Six motards escortent son transport vers l'hôpital, avec un arrêt vital dans un couvent de bonnes sœurs pour une réanimation d'urgence. Le chirurgien Val-Carreres, qui le sauvera tout comme il sauvera Mariano de la Viña en 2019, témoigne : « Ce type est à part. Il a gardé dans sa cuisse plus d'un litre de sang. Au réveil, il m'a avoué que quand il partait toréer, il laissait son corps à l'hôtel... »
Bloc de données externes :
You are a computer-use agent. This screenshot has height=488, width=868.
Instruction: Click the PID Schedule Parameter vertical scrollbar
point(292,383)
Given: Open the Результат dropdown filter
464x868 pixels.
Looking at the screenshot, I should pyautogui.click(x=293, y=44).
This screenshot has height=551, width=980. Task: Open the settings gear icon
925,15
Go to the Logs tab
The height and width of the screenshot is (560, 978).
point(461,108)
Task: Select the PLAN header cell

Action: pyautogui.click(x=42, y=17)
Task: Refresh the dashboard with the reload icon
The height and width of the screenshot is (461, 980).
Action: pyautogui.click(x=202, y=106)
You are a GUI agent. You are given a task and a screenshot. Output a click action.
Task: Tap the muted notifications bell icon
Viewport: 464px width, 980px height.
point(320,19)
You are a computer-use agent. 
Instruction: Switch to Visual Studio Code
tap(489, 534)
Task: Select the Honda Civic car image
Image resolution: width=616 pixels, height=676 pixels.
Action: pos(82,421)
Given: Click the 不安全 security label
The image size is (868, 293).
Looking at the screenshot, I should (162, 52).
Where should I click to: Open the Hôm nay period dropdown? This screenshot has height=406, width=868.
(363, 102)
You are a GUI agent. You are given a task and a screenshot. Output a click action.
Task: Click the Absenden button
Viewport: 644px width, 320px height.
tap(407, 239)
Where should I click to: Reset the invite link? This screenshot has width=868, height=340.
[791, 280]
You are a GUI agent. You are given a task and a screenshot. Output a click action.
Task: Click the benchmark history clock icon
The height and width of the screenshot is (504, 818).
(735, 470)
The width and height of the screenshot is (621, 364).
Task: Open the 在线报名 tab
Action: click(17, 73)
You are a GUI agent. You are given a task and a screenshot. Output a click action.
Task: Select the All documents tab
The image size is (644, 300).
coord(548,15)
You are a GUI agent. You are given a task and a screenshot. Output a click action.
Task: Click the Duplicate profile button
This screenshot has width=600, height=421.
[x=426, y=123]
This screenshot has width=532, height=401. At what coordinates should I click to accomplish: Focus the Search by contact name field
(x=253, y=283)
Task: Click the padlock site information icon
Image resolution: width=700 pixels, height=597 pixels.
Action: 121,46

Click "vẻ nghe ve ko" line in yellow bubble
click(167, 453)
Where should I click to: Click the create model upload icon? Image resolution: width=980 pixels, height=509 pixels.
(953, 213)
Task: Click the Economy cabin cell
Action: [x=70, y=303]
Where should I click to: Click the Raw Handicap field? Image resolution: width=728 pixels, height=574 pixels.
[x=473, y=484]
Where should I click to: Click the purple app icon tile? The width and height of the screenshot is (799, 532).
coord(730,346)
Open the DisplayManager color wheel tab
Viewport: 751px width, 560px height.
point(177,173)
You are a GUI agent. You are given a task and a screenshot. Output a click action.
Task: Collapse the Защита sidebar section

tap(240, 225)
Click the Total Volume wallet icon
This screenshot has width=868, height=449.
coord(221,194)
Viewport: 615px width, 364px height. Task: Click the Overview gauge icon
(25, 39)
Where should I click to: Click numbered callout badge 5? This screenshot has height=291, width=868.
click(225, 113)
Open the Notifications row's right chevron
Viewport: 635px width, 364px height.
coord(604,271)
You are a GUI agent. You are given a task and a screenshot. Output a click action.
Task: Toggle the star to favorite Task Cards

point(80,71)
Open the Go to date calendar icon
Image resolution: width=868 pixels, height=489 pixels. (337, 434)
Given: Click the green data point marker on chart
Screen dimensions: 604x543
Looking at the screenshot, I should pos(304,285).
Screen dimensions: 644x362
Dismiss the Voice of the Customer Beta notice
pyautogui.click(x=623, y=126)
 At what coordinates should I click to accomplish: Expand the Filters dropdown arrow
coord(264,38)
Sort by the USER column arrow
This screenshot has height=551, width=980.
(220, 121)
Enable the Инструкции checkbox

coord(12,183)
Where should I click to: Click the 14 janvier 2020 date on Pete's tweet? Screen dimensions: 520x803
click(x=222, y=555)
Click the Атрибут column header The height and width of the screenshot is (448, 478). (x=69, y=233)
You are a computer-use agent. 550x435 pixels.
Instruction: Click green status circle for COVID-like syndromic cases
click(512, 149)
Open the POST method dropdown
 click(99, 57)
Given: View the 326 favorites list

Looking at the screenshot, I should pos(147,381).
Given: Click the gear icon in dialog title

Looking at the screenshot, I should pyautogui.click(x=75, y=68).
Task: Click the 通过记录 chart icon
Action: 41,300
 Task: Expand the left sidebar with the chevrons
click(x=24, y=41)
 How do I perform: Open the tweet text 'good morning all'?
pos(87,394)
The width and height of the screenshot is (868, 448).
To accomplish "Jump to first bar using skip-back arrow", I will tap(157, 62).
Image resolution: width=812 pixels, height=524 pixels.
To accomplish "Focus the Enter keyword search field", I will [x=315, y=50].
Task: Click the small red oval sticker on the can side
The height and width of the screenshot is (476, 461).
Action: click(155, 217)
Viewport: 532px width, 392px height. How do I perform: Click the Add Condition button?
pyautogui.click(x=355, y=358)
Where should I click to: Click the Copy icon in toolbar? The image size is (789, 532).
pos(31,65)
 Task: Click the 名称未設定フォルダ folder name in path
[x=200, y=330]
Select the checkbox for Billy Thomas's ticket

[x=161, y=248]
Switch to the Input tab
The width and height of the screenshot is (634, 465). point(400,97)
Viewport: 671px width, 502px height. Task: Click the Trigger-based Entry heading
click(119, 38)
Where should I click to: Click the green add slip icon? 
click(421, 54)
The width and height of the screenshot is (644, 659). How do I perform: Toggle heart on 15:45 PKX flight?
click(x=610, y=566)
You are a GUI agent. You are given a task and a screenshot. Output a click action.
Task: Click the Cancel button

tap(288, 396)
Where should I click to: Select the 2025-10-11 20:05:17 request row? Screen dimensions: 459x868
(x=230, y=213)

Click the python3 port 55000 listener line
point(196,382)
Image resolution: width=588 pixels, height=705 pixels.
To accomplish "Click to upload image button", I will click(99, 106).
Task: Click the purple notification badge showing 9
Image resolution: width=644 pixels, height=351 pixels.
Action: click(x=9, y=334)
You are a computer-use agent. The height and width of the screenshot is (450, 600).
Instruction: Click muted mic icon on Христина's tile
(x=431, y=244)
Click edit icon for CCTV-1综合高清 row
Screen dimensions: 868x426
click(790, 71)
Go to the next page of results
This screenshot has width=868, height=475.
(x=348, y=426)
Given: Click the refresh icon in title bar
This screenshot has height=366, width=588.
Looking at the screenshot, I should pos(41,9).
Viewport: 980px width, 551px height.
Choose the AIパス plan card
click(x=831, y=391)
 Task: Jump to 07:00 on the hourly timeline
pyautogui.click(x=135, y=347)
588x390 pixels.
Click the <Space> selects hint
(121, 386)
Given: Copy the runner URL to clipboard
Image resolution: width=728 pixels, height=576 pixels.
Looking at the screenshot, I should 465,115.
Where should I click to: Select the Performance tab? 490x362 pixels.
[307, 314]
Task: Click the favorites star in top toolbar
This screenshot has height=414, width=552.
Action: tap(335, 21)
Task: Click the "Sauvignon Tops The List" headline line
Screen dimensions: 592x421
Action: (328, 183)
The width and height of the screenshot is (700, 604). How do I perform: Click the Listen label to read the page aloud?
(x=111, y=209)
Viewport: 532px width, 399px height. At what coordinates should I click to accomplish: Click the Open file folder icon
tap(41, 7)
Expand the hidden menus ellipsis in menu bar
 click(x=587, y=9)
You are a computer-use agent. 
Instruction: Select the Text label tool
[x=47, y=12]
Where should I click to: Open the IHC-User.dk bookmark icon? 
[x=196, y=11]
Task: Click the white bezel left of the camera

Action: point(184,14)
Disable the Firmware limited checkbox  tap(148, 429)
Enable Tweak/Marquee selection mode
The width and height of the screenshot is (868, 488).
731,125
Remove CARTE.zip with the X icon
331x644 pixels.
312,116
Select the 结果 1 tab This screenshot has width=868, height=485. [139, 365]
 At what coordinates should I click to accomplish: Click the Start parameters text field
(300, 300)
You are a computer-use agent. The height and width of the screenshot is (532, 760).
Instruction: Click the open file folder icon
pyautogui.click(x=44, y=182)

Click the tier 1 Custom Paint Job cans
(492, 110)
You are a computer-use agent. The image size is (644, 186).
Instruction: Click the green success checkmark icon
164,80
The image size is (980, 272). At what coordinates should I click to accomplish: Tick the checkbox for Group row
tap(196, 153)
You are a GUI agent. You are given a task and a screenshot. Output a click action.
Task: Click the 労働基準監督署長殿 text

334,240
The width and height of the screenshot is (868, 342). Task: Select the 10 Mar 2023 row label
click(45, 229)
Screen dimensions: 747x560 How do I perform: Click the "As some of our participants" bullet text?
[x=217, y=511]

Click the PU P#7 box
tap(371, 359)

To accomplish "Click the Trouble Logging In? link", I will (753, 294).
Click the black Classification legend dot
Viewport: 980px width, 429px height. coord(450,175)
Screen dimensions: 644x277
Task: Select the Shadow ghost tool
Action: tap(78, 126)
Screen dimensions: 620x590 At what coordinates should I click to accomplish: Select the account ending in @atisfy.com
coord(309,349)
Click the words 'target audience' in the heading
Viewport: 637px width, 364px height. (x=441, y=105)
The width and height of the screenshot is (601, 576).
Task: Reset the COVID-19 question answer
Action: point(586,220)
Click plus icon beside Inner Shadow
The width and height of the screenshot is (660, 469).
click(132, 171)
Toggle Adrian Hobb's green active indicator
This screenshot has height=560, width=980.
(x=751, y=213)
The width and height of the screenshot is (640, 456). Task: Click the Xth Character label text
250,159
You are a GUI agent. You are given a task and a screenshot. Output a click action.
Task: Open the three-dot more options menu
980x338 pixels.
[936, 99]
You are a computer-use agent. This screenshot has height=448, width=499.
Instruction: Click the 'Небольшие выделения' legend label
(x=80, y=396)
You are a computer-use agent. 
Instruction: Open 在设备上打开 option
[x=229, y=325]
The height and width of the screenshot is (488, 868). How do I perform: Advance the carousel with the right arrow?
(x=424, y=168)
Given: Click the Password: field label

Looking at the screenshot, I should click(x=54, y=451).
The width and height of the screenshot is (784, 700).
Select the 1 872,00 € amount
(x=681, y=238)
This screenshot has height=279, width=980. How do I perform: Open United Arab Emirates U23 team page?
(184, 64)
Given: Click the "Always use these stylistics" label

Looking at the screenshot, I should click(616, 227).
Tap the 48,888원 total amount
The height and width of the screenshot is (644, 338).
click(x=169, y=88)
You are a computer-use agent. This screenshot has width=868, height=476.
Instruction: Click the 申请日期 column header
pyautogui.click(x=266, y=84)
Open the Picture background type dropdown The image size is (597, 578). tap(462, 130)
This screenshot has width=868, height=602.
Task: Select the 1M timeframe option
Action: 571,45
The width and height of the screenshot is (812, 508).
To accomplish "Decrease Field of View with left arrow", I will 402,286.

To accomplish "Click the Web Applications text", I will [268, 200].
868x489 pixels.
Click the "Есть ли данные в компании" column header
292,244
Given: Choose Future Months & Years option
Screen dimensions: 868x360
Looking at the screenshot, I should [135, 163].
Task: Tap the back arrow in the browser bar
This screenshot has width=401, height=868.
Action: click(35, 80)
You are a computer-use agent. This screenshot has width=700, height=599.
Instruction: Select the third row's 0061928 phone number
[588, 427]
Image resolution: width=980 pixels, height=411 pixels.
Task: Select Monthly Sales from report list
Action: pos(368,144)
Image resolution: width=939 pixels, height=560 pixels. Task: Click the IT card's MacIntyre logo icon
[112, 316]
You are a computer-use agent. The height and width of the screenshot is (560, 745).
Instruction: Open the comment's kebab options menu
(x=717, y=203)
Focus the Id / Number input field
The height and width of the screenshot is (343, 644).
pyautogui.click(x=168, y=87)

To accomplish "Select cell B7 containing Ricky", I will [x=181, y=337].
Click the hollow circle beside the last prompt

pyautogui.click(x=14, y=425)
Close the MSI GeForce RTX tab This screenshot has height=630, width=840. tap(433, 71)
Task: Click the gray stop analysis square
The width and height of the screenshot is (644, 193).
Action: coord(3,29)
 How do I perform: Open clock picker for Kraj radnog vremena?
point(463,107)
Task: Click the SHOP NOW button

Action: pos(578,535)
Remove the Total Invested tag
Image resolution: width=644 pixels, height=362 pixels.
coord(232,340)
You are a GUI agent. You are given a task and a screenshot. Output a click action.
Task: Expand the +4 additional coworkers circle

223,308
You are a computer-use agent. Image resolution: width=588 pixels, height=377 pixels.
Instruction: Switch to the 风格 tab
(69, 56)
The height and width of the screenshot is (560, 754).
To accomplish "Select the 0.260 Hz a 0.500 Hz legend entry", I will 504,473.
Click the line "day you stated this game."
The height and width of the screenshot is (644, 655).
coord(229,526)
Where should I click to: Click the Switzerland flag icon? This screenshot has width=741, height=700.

Le triomphe de Nîmes en 2012

Après cette quasi-mort, sa tournée 2011 ne comporte que neuf paseos, dont Bayonne et Nîmes. Conscient qu'une nouvelle blessure pourrait être fatale, il fait suivre à chaque corrida des poches de son rare groupe sanguin. Puis vient 2012 et le solo légendaire de Nîmes le 16 septembre.

Un moment d'éternité tauromachique

Les extraits du compte rendu décrivent une scène sublime : « C'est le dernier muletazo qui fut le plus sublime. L'épée est dans le corps du toro qui tarde à tomber. José Tomás la retire lentement. La cuadrilla s'écarte, José reste seul. D'une minuscule virgule de muleta, il le fait avancer d'un pas et le toro s'écroule. »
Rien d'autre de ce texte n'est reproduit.